Skip to main content

Over the past months, I've been experimenting with an innovation in Google SQL called pipe syntax (white paper). As the name implies, pipe syntax extends the Structured Query Language (SQL) by adding a piped data flow construct that will be immediately familiar to anyone who has experience with pipe-based or "flow" query languages like Search Processing Language (SPL) or Kusto Query Language (KQL). Recently, support for pipe syntax became generally available in Google Cloud BigQuery and Cloud Logging. It's time to share a first look at using Google SQL pipe syntax for analyzing security data.


Our Data


For the examples in this blog, we will use realistic (but anonymized/synthetic) security data exported from Google Security Operations (SecOps) to BigQuery. Google SecOps has parsed the data using the Unified Data Model schema (UDM).

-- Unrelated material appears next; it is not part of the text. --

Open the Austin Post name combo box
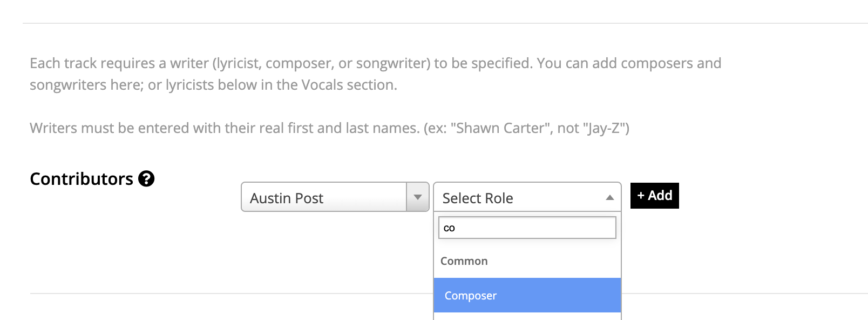The height and width of the screenshot is (320, 868). click(335, 197)
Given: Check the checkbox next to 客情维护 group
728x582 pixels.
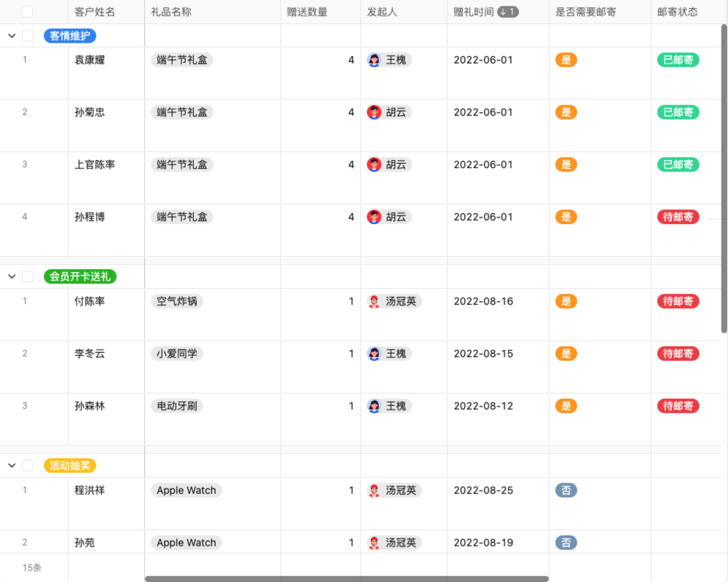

UDM parsing maps unstructured or semi-structured raw security events to a standard semantic taxonomy. It adds the structure necessary to store it efficiently in the rows and columns of relational database tables like those in BigQuery. While UDM data exported from Google SecOps provides convenient sample data for our examples, the techniques we cover are broadly applicable to any security data normalized to any schema.


Our examples use BigQuery, where we query the events table within the datalake dataset. These tables and datasets are created automatically during the export from Google SecOps. If you have questions about the semantic meanings of any column names (e.g., principal.ip), please refer to the UDM Field List.


Pipe Syntax 101


Let's jump in and look at pipe syntax in action. The first example shows a screenshot of the BigQuery interface in the Google Cloud Console. In the Explorer on the left, you can see the Google Cloud project name "secops-0001," the datalake dataset, and the events table, which we mentioned earlier. The pipe syntax query is highlighted in color, and the query results are shown at the bottom. In the following sections, we'll explain what this query is doing and present more practical examples. In this example, we show the interface you will most likely use when getting started.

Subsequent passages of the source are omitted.